[Work request] Repeat the records below word for word and omit each image.

[Task inputs]
+ + +

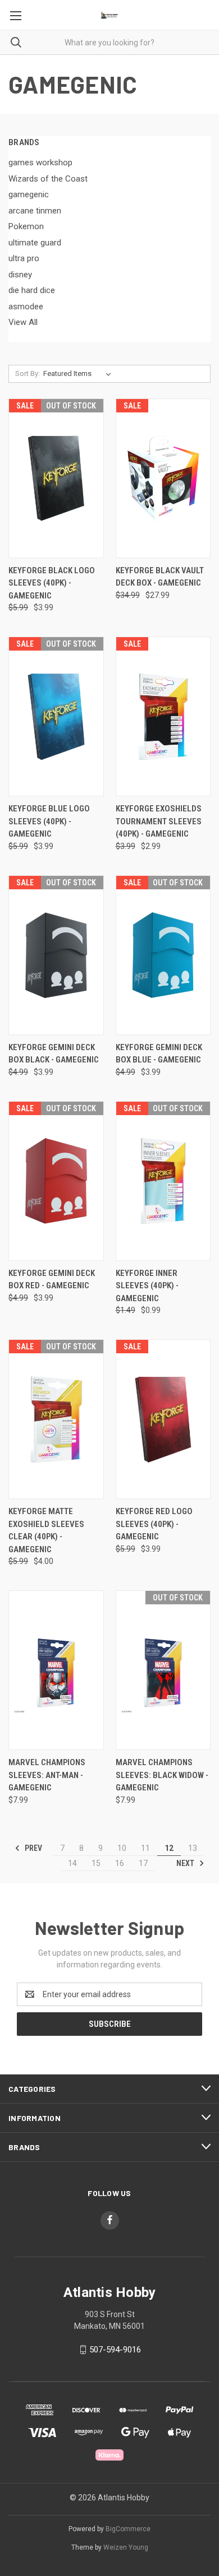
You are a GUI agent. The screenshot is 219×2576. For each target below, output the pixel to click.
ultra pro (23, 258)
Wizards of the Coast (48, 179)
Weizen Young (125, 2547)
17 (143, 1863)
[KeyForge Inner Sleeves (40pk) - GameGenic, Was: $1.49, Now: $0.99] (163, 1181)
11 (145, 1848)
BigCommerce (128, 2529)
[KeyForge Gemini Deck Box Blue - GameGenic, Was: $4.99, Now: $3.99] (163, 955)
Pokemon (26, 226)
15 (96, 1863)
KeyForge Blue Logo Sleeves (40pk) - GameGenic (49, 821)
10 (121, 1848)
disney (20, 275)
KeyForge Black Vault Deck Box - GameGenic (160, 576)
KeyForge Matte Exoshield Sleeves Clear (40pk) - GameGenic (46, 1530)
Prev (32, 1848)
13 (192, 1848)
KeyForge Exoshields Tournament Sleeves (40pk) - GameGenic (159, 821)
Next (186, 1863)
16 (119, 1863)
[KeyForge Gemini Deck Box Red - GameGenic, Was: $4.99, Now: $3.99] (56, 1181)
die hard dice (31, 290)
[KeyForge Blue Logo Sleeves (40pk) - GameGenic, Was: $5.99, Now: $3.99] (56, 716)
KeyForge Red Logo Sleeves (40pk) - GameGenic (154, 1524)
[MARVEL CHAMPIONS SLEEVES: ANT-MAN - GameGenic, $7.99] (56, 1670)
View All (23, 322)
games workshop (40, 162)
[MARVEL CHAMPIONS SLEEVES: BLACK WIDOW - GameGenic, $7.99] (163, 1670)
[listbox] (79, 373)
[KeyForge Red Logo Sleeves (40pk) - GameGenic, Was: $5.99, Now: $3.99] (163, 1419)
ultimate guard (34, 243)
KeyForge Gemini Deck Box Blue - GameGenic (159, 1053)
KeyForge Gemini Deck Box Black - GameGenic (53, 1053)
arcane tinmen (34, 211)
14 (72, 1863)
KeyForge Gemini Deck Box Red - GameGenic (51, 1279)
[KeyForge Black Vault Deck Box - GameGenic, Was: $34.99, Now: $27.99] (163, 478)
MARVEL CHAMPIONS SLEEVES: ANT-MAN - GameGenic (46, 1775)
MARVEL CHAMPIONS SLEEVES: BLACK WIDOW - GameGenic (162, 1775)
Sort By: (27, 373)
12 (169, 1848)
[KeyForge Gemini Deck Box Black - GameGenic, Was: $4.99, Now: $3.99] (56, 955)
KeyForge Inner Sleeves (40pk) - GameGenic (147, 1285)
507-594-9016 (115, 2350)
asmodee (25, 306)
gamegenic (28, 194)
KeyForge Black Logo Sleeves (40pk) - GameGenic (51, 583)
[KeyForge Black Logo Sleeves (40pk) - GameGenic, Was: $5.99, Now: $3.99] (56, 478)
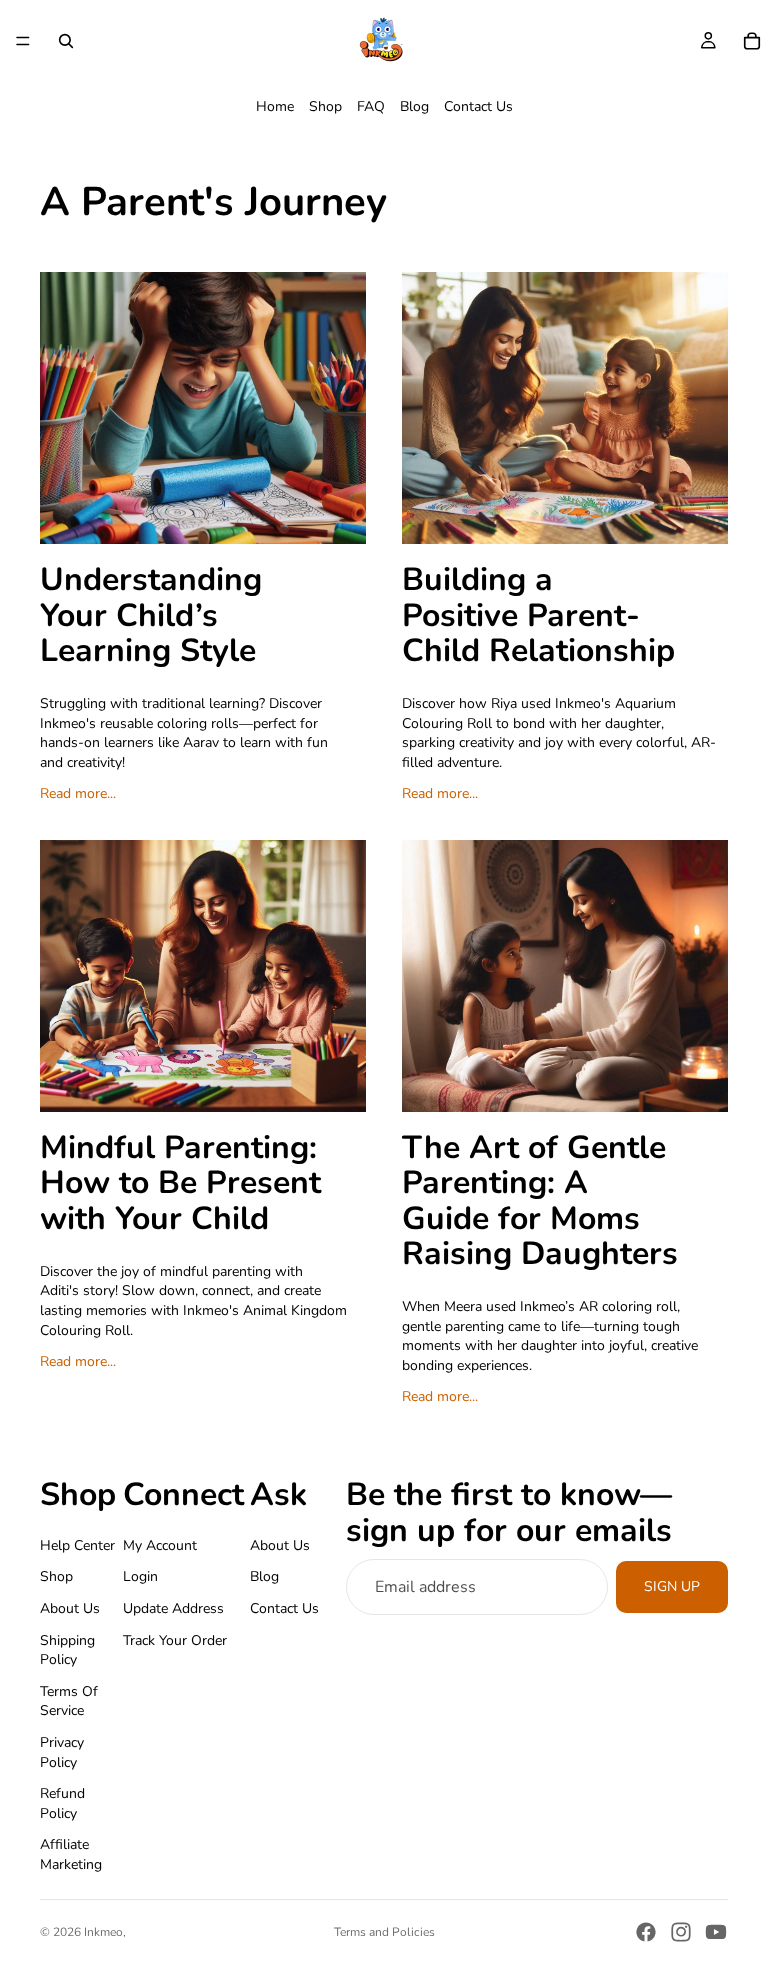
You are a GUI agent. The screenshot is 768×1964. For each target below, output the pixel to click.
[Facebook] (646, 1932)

+ + +

[Answer for the task]
You are a GUI agent. The screenshot is 219×2576. For each target below, output the pixel to click.
ultra pro (23, 258)
Wizards of the Coast (48, 179)
Weizen Young (125, 2547)
17 (143, 1863)
[KeyForge Inner Sleeves (40pk) - GameGenic, Was: $1.49, Now: $0.99] (163, 1181)
11 (145, 1848)
BigCommerce (128, 2529)
[KeyForge Gemini Deck Box Blue - GameGenic, Was: $4.99, Now: $3.99] (163, 955)
Pokemon (26, 226)
15 (96, 1863)
KeyForge Blue Logo Sleeves (40pk) - GameGenic (49, 821)
10 (121, 1848)
disney (20, 275)
KeyForge Black Vault Deck Box - GameGenic (160, 576)
KeyForge Matte Exoshield Sleeves Clear (40pk) - GameGenic (46, 1530)
Prev (32, 1848)
13 (192, 1848)
KeyForge Exoshields Tournament Sleeves (40pk) - GameGenic (159, 821)
Next (186, 1863)
16 (119, 1863)
[KeyForge Gemini Deck Box Red - GameGenic, Was: $4.99, Now: $3.99] (56, 1181)
die hard dice (31, 290)
[KeyForge Blue Logo Sleeves (40pk) - GameGenic, Was: $5.99, Now: $3.99] (56, 716)
KeyForge Red Logo Sleeves (40pk) - GameGenic (154, 1524)
[MARVEL CHAMPIONS SLEEVES: ANT-MAN - GameGenic, $7.99] (56, 1670)
View All (23, 322)
games workshop (40, 162)
[MARVEL CHAMPIONS SLEEVES: BLACK WIDOW - GameGenic, $7.99] (163, 1670)
[listbox] (79, 373)
[KeyForge Red Logo Sleeves (40pk) - GameGenic, Was: $5.99, Now: $3.99] (163, 1419)
ultimate guard (34, 243)
KeyForge Gemini Deck Box Blue - GameGenic (159, 1053)
KeyForge Gemini Deck Box Black - GameGenic (53, 1053)
arcane tinmen (34, 211)
14 (72, 1863)
KeyForge Gemini Deck Box Red - GameGenic (51, 1279)
[KeyForge Black Vault Deck Box - GameGenic, Was: $34.99, Now: $27.99] (163, 478)
MARVEL CHAMPIONS SLEEVES: ANT-MAN - GameGenic (46, 1775)
MARVEL CHAMPIONS SLEEVES: BLACK WIDOW - GameGenic (162, 1775)
Sort By: (27, 373)
12 (169, 1848)
[KeyForge Gemini Deck Box Black - GameGenic, Was: $4.99, Now: $3.99] (56, 955)
KeyForge Inner Sleeves (40pk) - GameGenic (147, 1285)
507-594-9016 (115, 2350)
asmodee (25, 306)
gamegenic (28, 194)
KeyForge Black Logo Sleeves (40pk) - GameGenic (51, 583)
[KeyForge Black Logo Sleeves (40pk) - GameGenic, Was: $5.99, Now: $3.99] (56, 478)
You are a GUI agent. The screenshot is 768×1964. For each target below, output the pixel to click.
[Facebook] (646, 1932)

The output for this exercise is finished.